0711 – evaluate your freedom accurately and expand it by acting upon it

Why is it so hard for me to just sleep early? I keep thinking that night time is for… something. What is night time for? Night time is private time, night time is personal time, the witching hour when the world goes away and leaves me alone. Night time is when I get to be myself. Maybe that’s what I’m subconsciously afraid of sacrificing if I sleep early. I get worried that I won’t have any time to myself. I need to learn to trust myself. I need to learn to earn my own trust. And earning my own trust means promising myself that I will have time to myself, even if it’s not at night. I’m not a child anymore. I’m not a salaried employee anymore. I am the only person responsible for myself now. I’m married, so I have a wife in the picture, but we are each ultimately individuals who are capable of making our own decisions and are willing to support each other on our respective quests and journeys. My wife will be okay with me sleeping early, with me taking time for myself, as long as I am clear that she is also a priority for me, that our marriage is also important to me, and that we will get quality time together.

So we get around to dealing with schedules. I’ve been afraid of schedules for as long as I can remember. I hated timetables as a child, I hated going to school, waking up in the morning, bedtime, lunchtime, any sort of designated time. I have to teach myself that what I hated wasn’t the very idea of scheduling, but what those schedules represented – other people having power over me, controlling me, regulating me.

What I need to see is… I’ve said this before… in the absence of self-regulation, I am being regulated by my appetites.
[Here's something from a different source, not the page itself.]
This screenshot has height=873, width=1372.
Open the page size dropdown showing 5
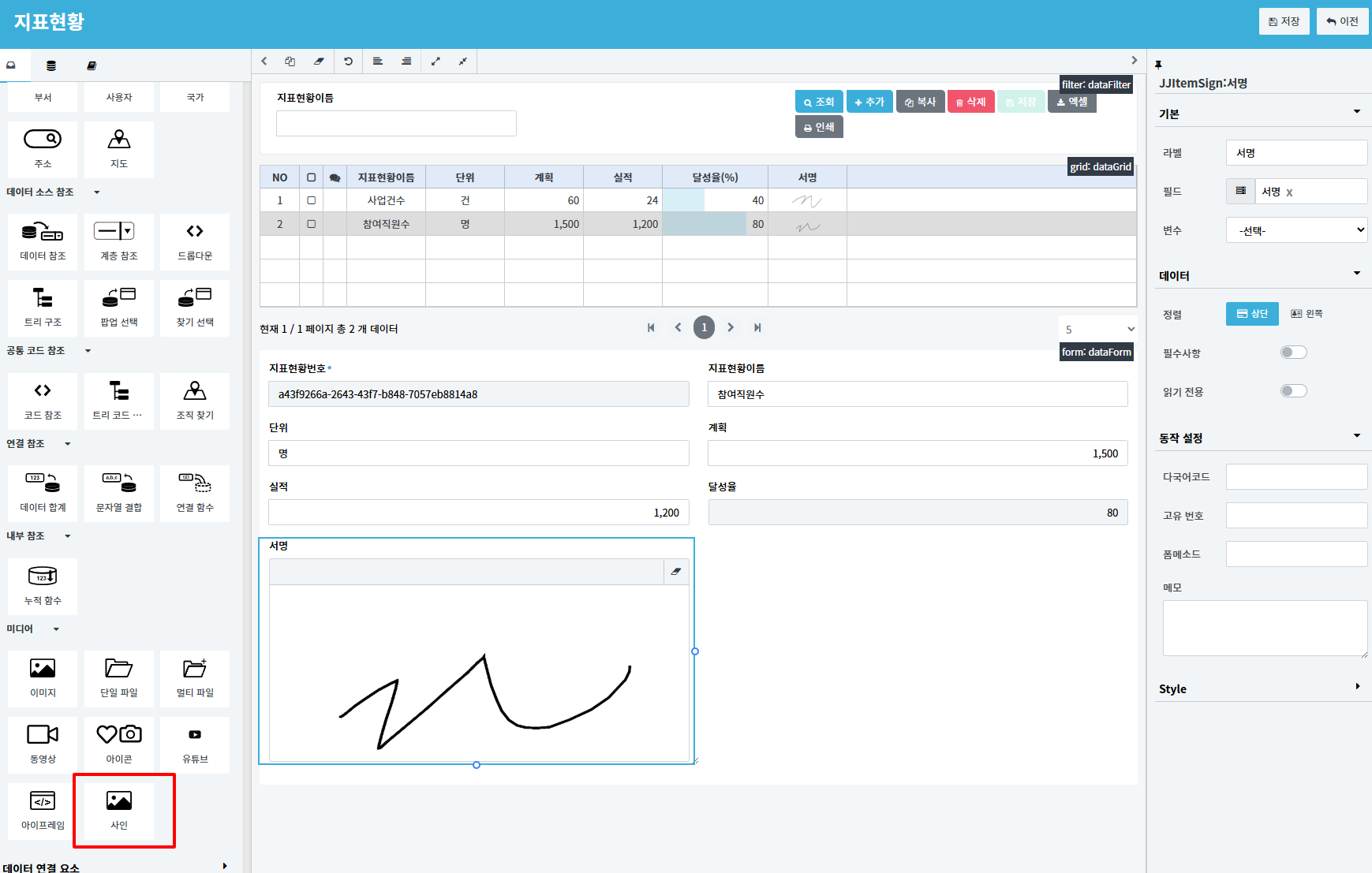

I am being regulated by my impulses. In the absence of a self-directed schedule, all time becomes scheduled as “do whatever fuckall” time, which is not actually a great time for longer than a certain period. (A few days most of the time, a few weeks after a long period of work or school or some other regulated period of time). It’s now been a few weeks since I had any sort of official or proper schedule. And so I’ve been running on my old “you’re free to do fuckall” schedule, which I last used when I was about 21 years old – staying up late on the internet, just generally flaffing about. That was also more or less what I did when I was about 17 or 18, hanging out with friends after school, drinking milo and smoking cigarettes.
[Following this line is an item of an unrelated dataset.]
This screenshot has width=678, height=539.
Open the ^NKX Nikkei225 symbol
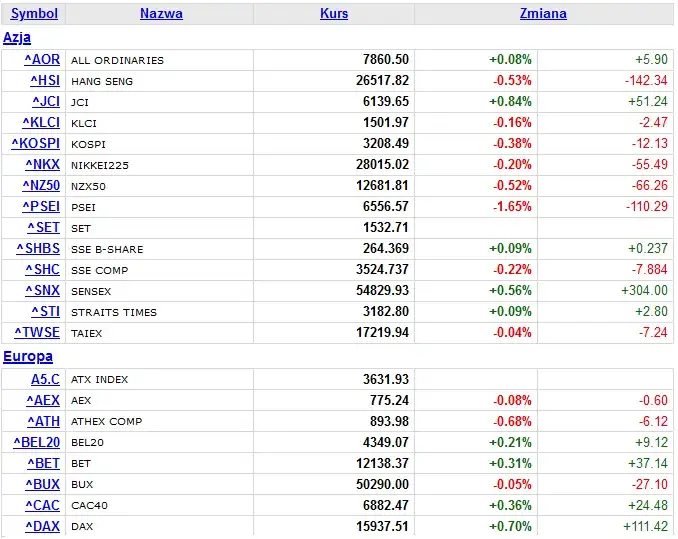[43, 165]
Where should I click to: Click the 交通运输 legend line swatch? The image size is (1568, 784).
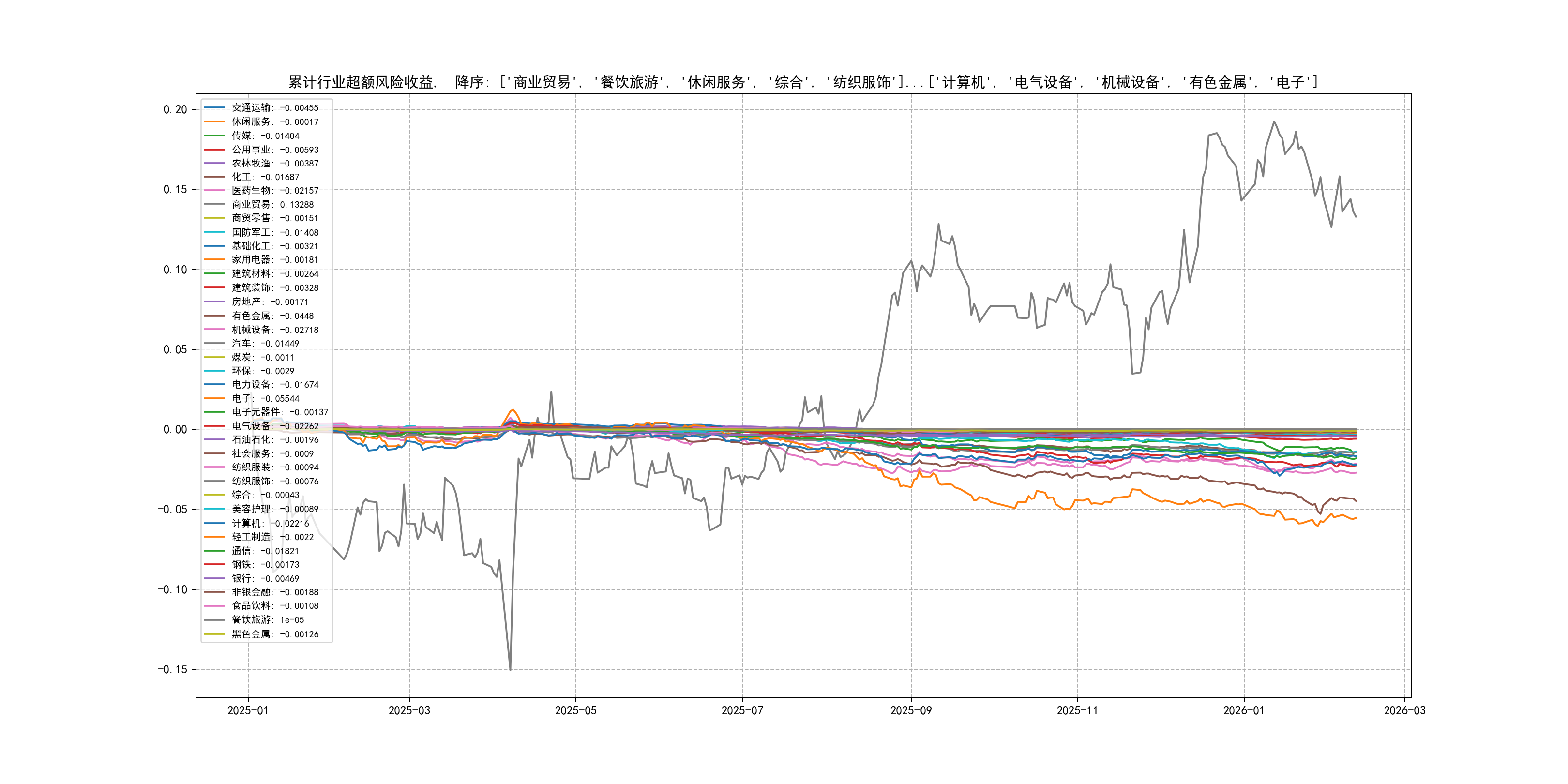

I am here now. I am at the stage of my life that I was always hoping for when I was a child. This is it. I have “arrived”. Of course, now that I’m here I can see all sorts of things down the road that I didn’t even think to consider when I was a child. When I was a child I just wanted to escape from child-jail. I have escaped now, mostly (though some old habits still remain and need dismantling). Now that I’m in the free world, there are new concerns. New challenges. This is okay. This is good. I am stronger psychologically and emotionally than I’ve ever been. Physically, in pretty decent shape – I’m going to start working out again and get into the best shape of my life. I have that opportunity now. I no longer need to worry about external deadlines that I did not choose. I have more freedom now than I’ve ever had. It’s still not “perfect freedom” – I still have financial concerns, I worry about my parents, my siblings, and hypothetical kids I don’t have. But it’s a lot of freedom, relative to anything I’ve known before this.
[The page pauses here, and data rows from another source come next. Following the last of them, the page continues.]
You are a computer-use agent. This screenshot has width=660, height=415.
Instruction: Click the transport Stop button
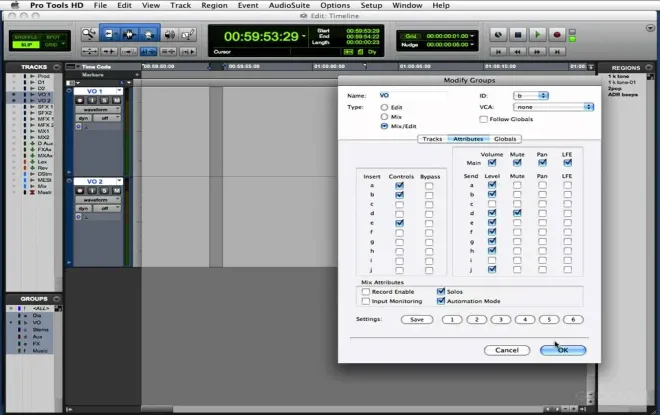pos(518,35)
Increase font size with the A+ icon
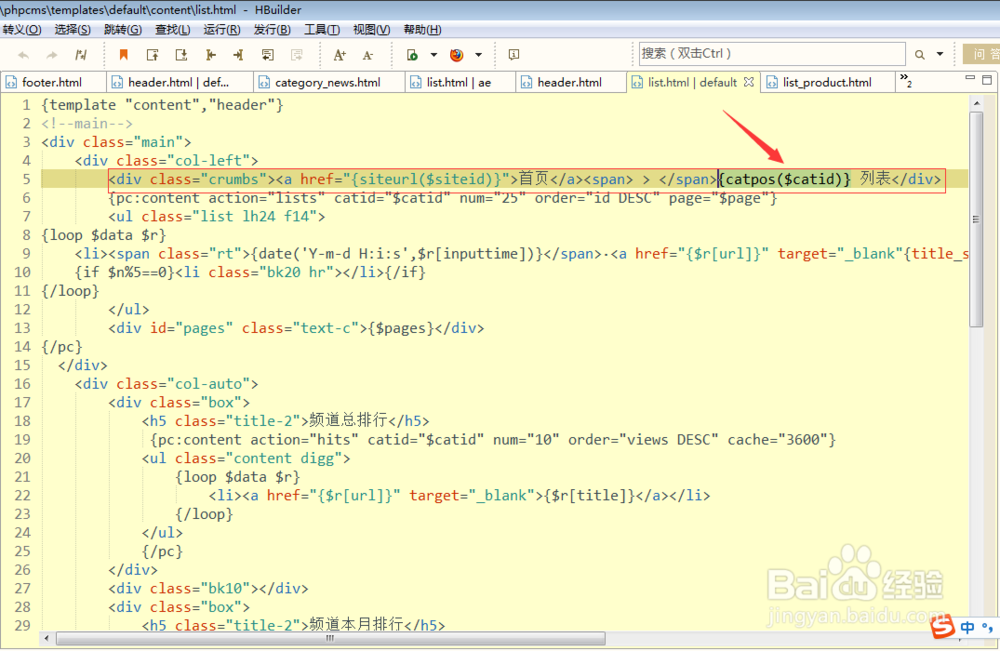 pyautogui.click(x=340, y=55)
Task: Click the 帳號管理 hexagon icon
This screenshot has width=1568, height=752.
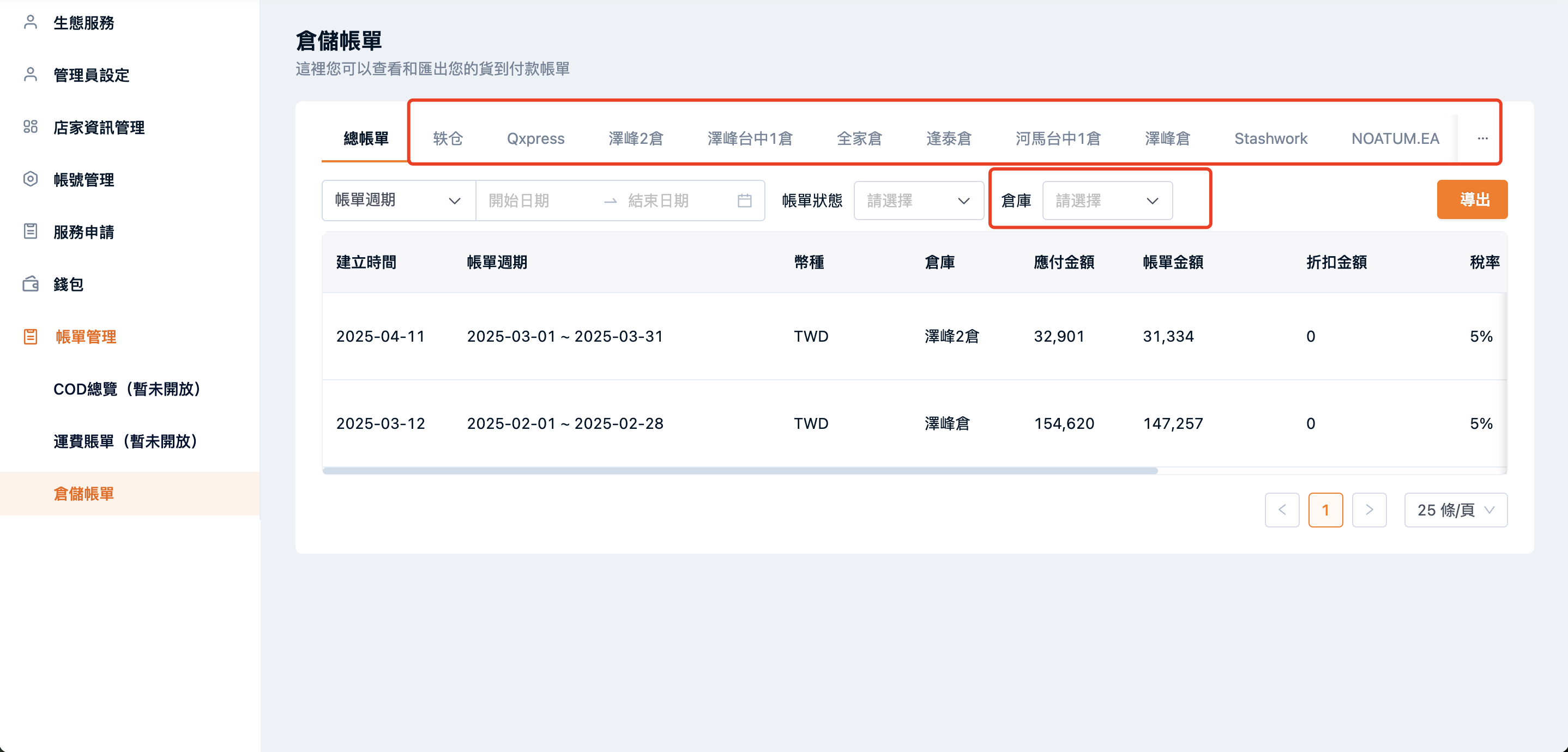Action: click(x=31, y=179)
I underestimate and undervalue my freedom. I would like to change this. I would like to estimate and value my freedom properly. How do you do that? I think you have to start from first principles. What are your options? What can you do? Pretend that anything is possible, everything is permissible, everything is achievable. Start there. Start making a list of things of fantasies, wishes. (I find myself thinking now that now would be a good time to re-read Ray Dalio’s principles.) The important thing about this process is that you don’t preemptively censor things that seem crazy or outrageous. Just list all of them out. Do them privately, even more privately than in this word vomit. Do it with the absolute sense that nobody is ever allowed to look at them except yourself. Once you have listed the most extreme things, break them down into projects. What is the path from where I am to there? What are the intermediate states along those paths, and which of those are achievable given my current level of freedom?

The important thing is to balance the vision – which should be lofty, inspiring, exciting, crazy – with concrete, achievable action in the immediate and near term. I am free to complete this word vomit project and it would feel great to do it. What does that look like? How quickly can I do it? This is the second vomit that I’m writing and publishing today. I have 290 word vomits left to go. What’s the maximum number that I can do in a day? The most I’ve done in a day is somewhere between 10 and 15, I believe. I would like to write the memoirs of my life. How much can I do? There’s the upper limit and the lower limit. I’m doing 2 vomits today. Can I do another one when I get home from some errands later? Can I do 3 in a day? I’ve done that before, but can I do it again? Can I do 4 the next day? How quickly can I get to a cadence that achieves 1,000? And once that’s done, what’s next? What essays could/should I be publishing in the public domain?

It’s time to start thinking and executing on this.